* **GIVEN ENTRIES**
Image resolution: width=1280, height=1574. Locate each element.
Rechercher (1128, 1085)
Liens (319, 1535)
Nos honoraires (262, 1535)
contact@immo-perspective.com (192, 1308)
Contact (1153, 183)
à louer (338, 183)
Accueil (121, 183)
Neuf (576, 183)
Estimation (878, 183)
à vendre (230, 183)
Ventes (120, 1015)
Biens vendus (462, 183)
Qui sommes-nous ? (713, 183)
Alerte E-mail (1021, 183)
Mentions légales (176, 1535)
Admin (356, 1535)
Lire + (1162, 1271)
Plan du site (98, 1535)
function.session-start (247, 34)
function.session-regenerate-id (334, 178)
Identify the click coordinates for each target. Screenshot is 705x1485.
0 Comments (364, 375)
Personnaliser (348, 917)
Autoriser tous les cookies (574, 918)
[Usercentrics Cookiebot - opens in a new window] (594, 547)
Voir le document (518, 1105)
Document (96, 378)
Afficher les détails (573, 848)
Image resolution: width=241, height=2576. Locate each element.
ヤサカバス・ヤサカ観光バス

---

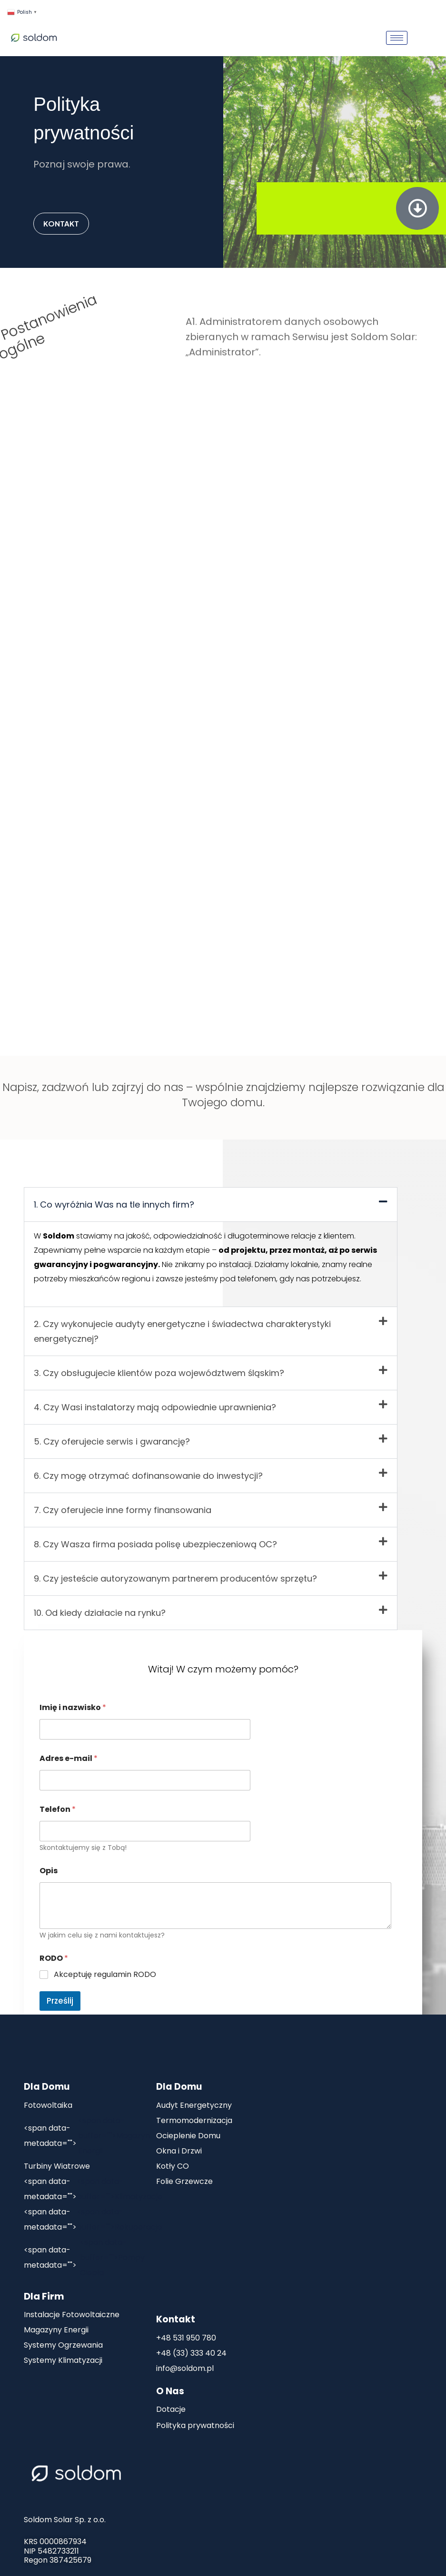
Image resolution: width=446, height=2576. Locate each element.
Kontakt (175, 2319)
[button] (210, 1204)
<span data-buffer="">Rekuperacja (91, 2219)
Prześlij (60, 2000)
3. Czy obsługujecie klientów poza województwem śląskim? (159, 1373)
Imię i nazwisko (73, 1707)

* * *

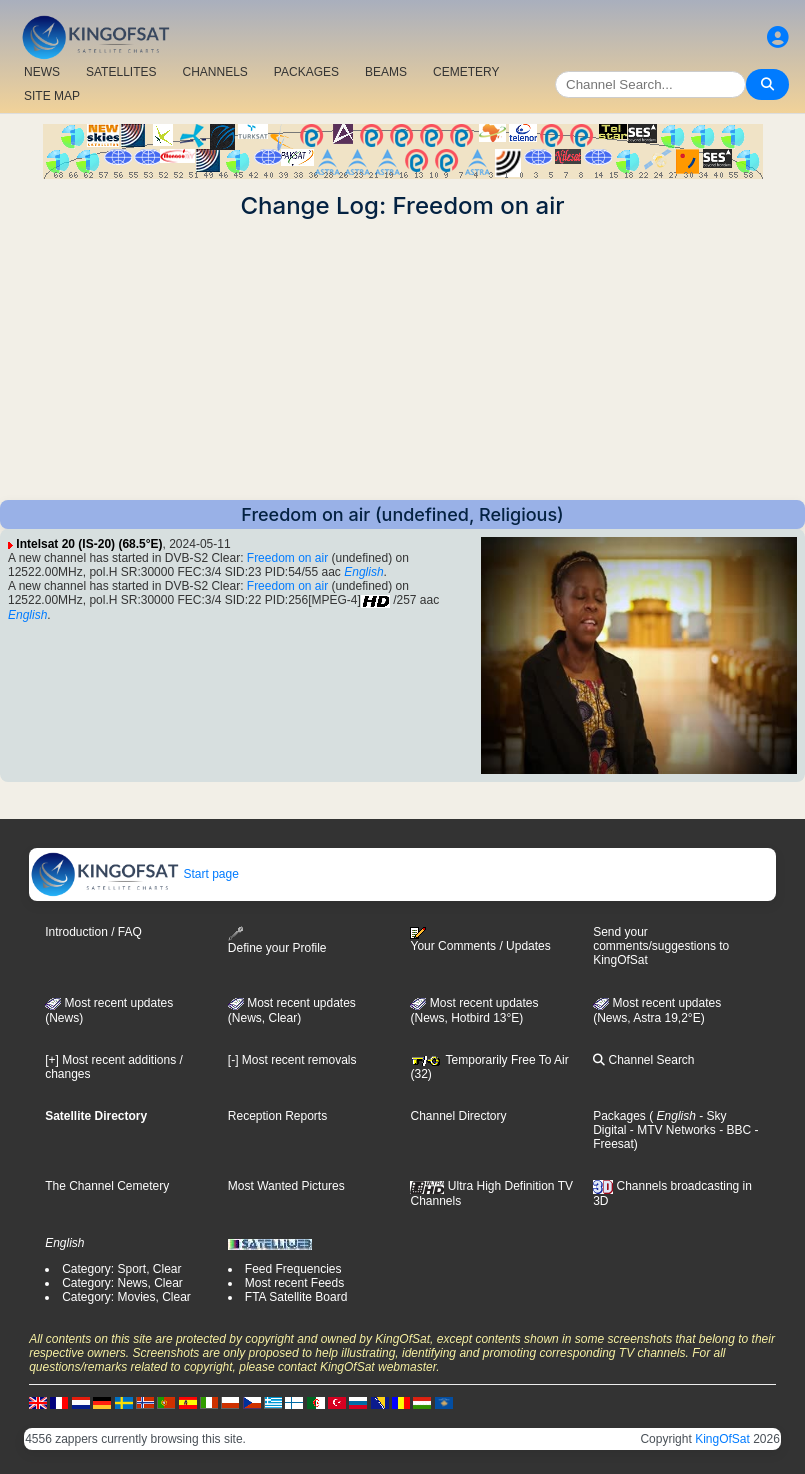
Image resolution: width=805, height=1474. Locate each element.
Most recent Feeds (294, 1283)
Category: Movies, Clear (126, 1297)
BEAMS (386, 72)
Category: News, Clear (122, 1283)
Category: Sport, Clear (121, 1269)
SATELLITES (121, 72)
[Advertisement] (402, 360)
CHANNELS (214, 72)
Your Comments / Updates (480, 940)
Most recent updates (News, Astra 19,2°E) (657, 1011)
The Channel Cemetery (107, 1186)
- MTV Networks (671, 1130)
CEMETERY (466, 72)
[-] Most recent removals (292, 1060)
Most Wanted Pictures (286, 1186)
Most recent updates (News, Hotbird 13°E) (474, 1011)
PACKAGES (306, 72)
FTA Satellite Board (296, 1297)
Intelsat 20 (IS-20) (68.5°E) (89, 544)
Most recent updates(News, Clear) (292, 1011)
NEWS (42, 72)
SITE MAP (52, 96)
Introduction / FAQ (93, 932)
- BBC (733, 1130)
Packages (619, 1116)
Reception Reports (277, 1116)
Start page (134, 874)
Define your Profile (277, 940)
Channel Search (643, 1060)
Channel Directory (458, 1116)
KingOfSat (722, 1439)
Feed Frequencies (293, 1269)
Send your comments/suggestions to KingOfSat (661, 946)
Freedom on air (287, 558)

* **PROBLEM**
In the part of the records that opens with the line containing "Image resolution: width=1280, height=1574." and closes with the line containing "Biens vendus (462, 183)", rename "Estimation" to "Évaluation", leaving everything else unchanged, and give only those lines.

* **EXERCISE ANSWER**
Image resolution: width=1280, height=1574. Locate each element.
Rechercher (1128, 1085)
Liens (319, 1535)
Nos honoraires (262, 1535)
contact@immo-perspective.com (192, 1308)
Contact (1153, 183)
à louer (338, 183)
Accueil (121, 183)
Neuf (576, 183)
Évaluation (878, 183)
à vendre (230, 183)
Ventes (120, 1015)
Biens vendus (462, 183)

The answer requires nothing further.